• _Activity_:
Below are some records. Return exactly the lines from the one containing "INFORMES – CULTIVOS (230, 1948)" through the one containing "septiembre 2024 (221, 1230)", both included, and only those.

• _Provided records_:

+ + + + +

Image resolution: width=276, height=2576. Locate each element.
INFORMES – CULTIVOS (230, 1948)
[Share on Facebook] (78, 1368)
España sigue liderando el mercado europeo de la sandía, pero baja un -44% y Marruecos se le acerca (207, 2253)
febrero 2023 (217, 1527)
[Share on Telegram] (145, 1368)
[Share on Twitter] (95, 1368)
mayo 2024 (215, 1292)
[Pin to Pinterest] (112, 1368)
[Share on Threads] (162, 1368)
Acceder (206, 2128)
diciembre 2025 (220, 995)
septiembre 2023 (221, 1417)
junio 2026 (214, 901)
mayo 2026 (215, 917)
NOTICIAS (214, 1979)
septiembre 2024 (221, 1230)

+ + + + +

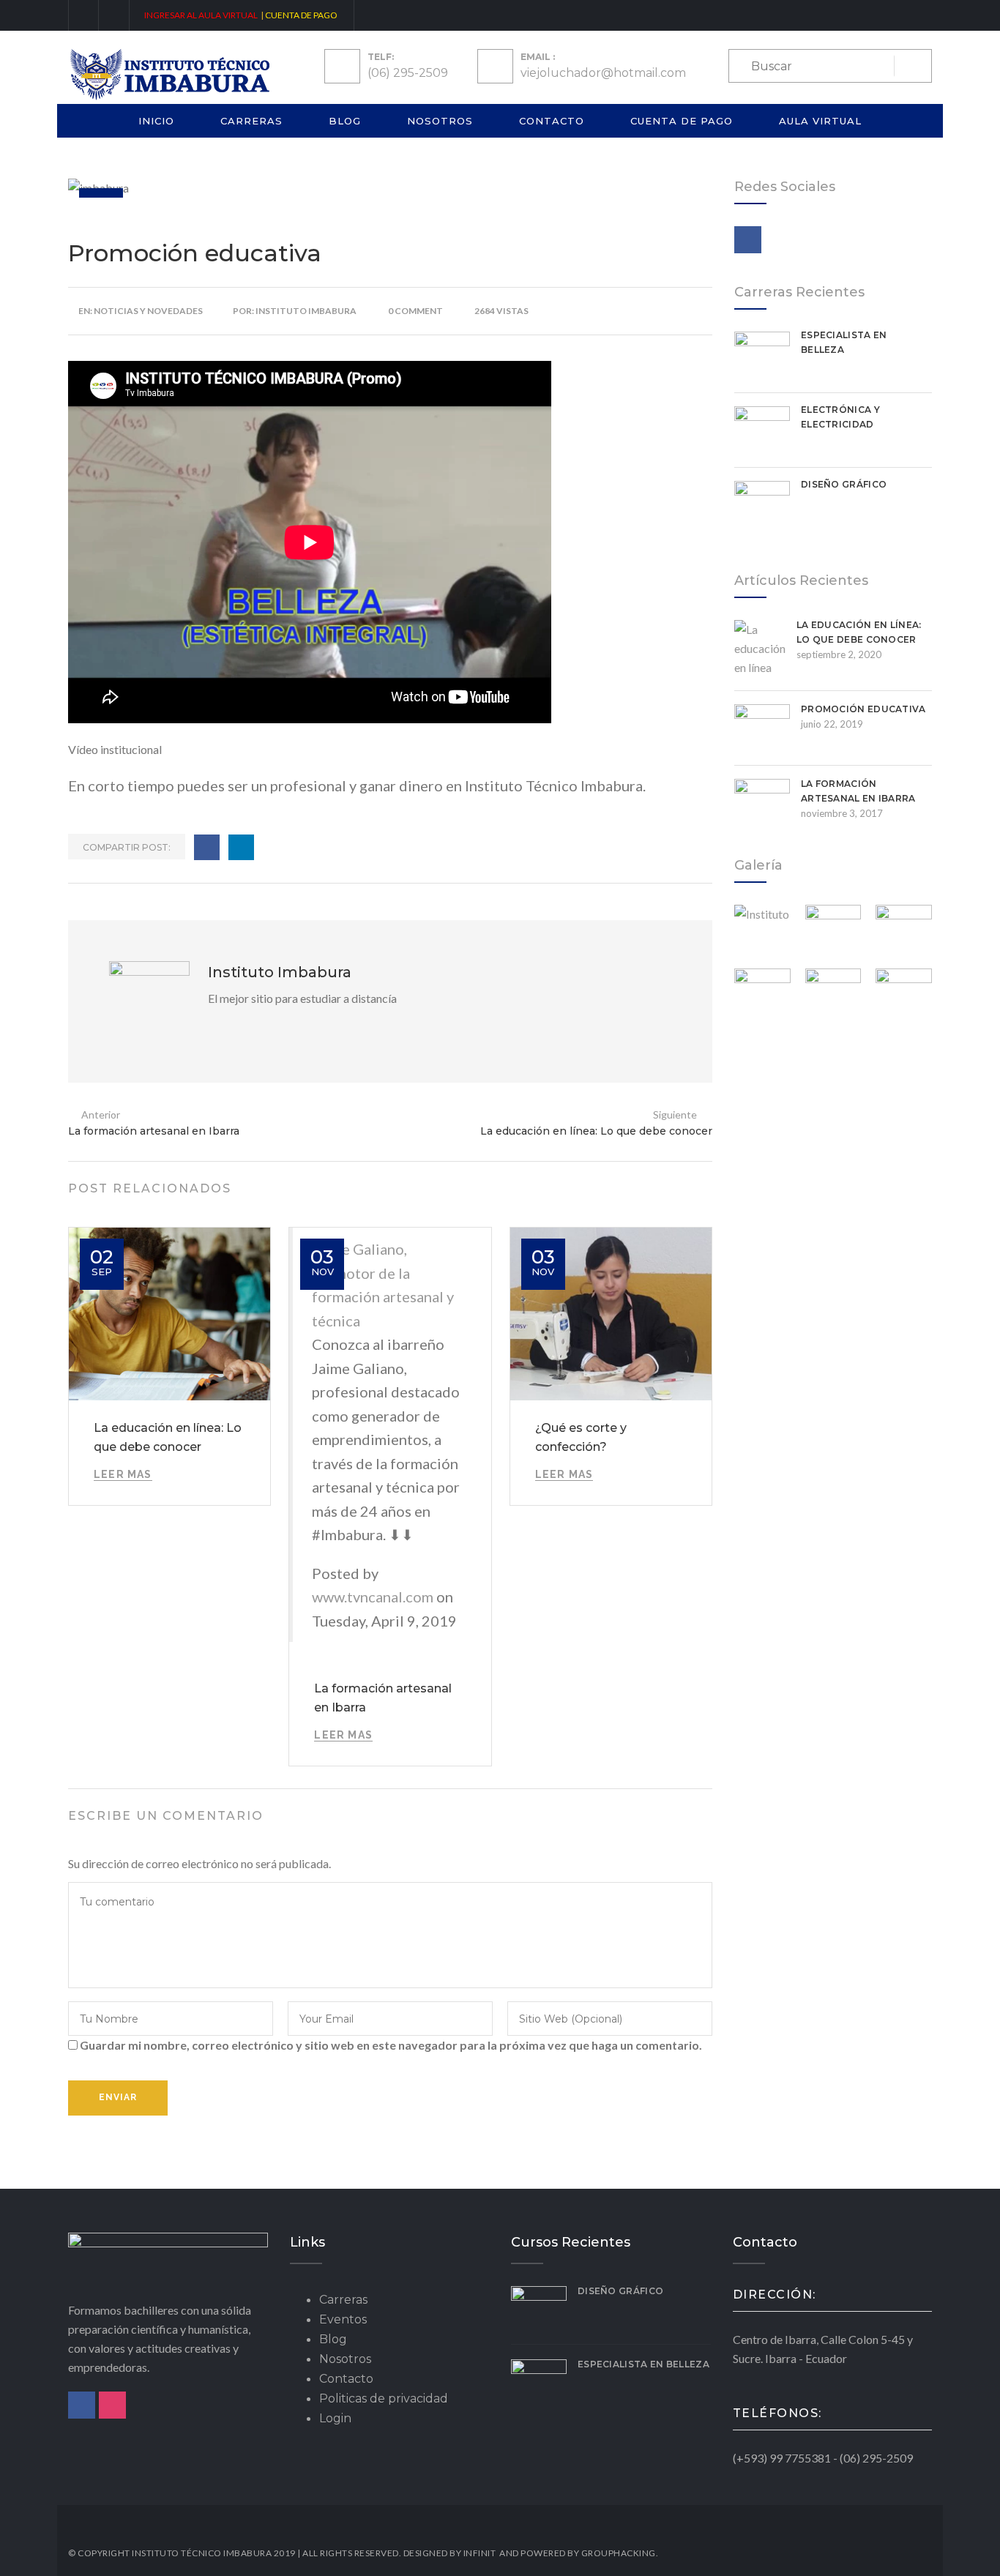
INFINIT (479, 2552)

+ + + + +

• _Task output_:
INFORMES – CULTIVOS (230, 1948)
[Share on Facebook] (78, 1368)
España sigue liderando el mercado europeo de la sandía, pero baja un -44% y Marruecos se le acerca (207, 2253)
febrero 2023 (217, 1527)
[Share on Telegram] (145, 1368)
[Share on Twitter] (95, 1368)
mayo 2024 (215, 1292)
[Pin to Pinterest] (112, 1368)
[Share on Threads] (162, 1368)
Acceder (206, 2128)
diciembre 2025 (220, 995)
septiembre 2023 (221, 1417)
junio 2026 (214, 901)
mayo 2026 (215, 917)
NOTICIAS (214, 1979)
septiembre 2024 (221, 1230)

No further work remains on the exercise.